START EXERCISE PASSAGE
Speaking of death wishes, the APA may be considering taking out a contract on Joel Dimsdale. He was the head of the Somatic Symptoms Disorders work group, the DSM-5 committee in charge of revising criteria for, you guessed it, psychosomatic disorders. That category is a quagmire, largely because of the confusions we’ve inherited from four hundred years of mind/body dualism, but that’s a story for a different day. The story for today is what Dimsdale said to ABC News.
Background: The DSM-5 is introducing Somatic Symptoms Disorder a diagnosis for which patients will qualify if they have “one or more somatic symptoms that are distressing and/or result in significant disruption in daily life,”‘ and if they have “persistent thoughts about the seriousness” of the symptoms, “persistent anxiety” about them, or devote “excessive time and energy” to them. Up late at night googling that pain in your gut? Be careful, you might be mentally ill.
I’d fully deconstruct this, but I’m supposed to be proofreading my book, and besides I trust you can see just how stupid this diagnosis is. In case you can’t then check out Allen Frances’s blog about it. The point here is what happened when ABC asked Dimsdale to comment on the objections being raised by people whose “somatic symptoms” are severe or complex enough to make persistent thoughts and anxiety inescapable and who must devote lots of time and energy (sat in a waiting room lately?) to them. Adding psychiatric diagnosis is just insult to injury, they said, and will only help doctors–who famously can’t stand patients who refuse to have something they can cure–dismiss them as nutcases.
“Some people feel like a diagnosis is a Scarlet Letter, but actually those in the DSM-4 were quite stigmatizing and pejorative,” Dimsdale said, by way of justifying the change. You would think that a guy smart enough to be a doctor would not invoke a novel whose villain has the same last name as he does, who is in fact one of the most notorious bad guys (and hypocrites) in American literature, but that is not the dumbest thing he said. The dumbest thing he said was, “If it doesn’t work, we’ll fix it in the DSM-5.1 or DSM-6.”
END EXERCISE PASSAGE
START DATA PROVIDED
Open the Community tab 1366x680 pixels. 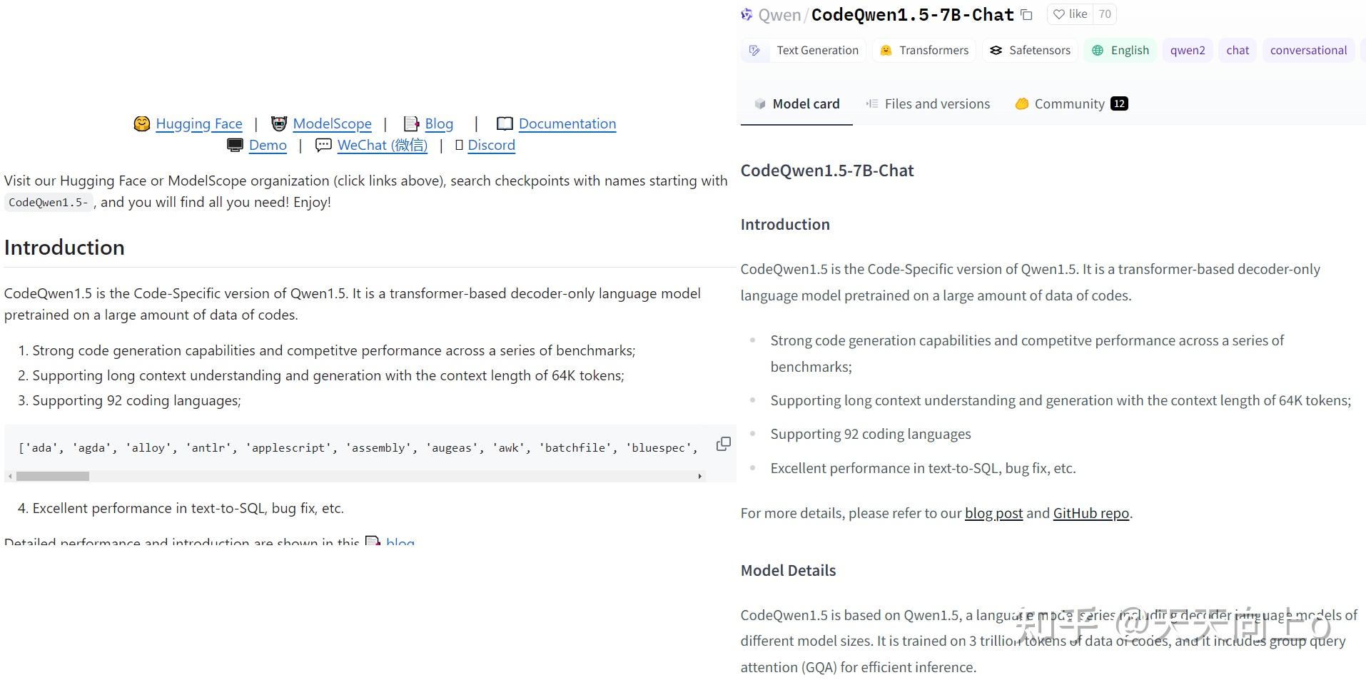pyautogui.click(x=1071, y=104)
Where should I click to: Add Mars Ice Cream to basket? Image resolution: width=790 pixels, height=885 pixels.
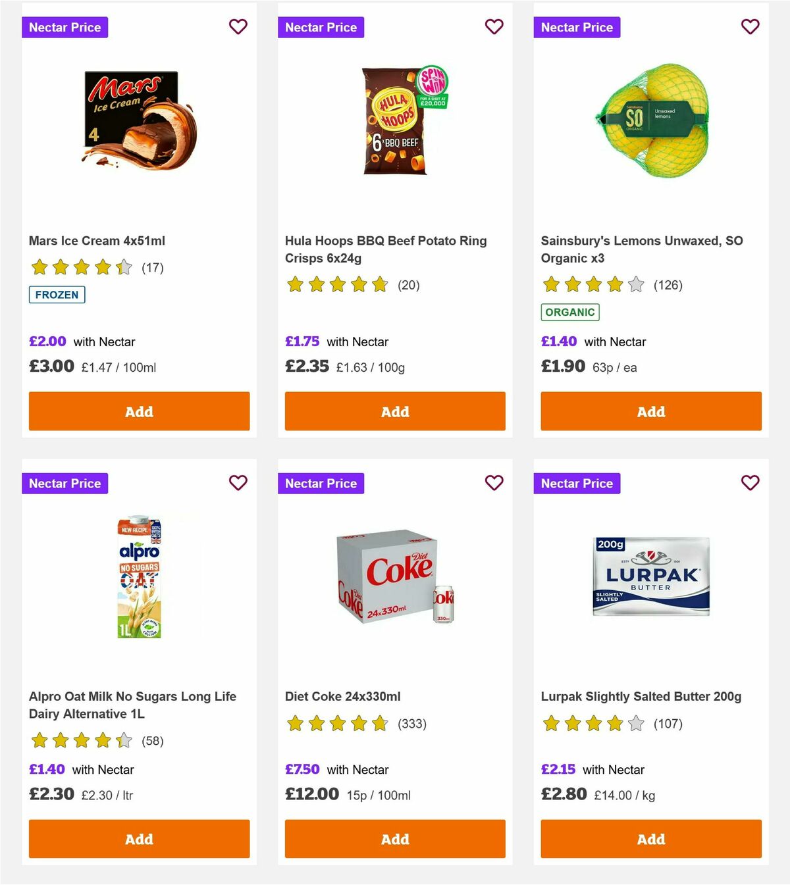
END DATA PROVIDED
ASSIGNED TASK 1:
In the commentary on the DSM-5, which work group did Joel Dimsdale head?
ASSIGNED TASK 2:
Write out the portion of the commentary on the DSM-5 starting at "Speaking of death" and ending at "to ABC News.".
ASSIGNED TASK 3:
Extend the commentary on the DSM-5, carrying it on from its final sentence.

EXPECTED ANSWER 1:
The Somatic Symptoms Disorders work group.

EXPECTED ANSWER 2:
Speaking of death wishes, the APA may be considering taking out a contract on Joel Dimsdale. He was the head of the Somatic Symptoms Disorders work group, the DSM-5 committee in charge of revising criteria for, you guessed it, psychosomatic disorders. That category is a quagmire, largely because of the confusions we’ve inherited from four hundred years of mind/body dualism, but that’s a story for a different day. The story for today is what Dimsdale said to ABC News.

EXPECTED ANSWER 3:
Not that this is not exactly the way that the DSM-5 leaders think. Indeed, it’s a version of something they’ve said repeatedly: that the DSM is a living document, not a Bible. (Forgetting, of course, that many religious people, although perhaps not Hawthorne’s Dimmesdale, think the Bible is a living document.) But to say this in the context of explaining a diagnosis that could be applied to just about anyone with a serious or debilitating disease, to acknowledge that they (and the rest of us) will be the involuntary subjects of a massive public health experiment, to bring attention to the APA’s apparent obliviousness to the real world effects of the DSM, to what happens to people when they are diagnosed and undiagnosed–really, I’ve been around this story for two years now, and even I find this shocking.
I’d say the APA would have to clean up this mess. But they’ve gone into hiding. Or more accurately, they’re just running out the clock, which they can do because they own the ball. But I wonder if behind the scenes they’re taking Dr Dimsdale out to the woodshed. Or the stocks.
Update: A reliable source assures me that Dimsdale knows full well who his namesake is and was just making an inside joke. Which is pretty funny, I’ll admit, although I doubt he intended all the layers of irony. But (and this is admittedly the pot calling the kettle black) it’s sort of cavalier, given the stakes. You gotta know your audience.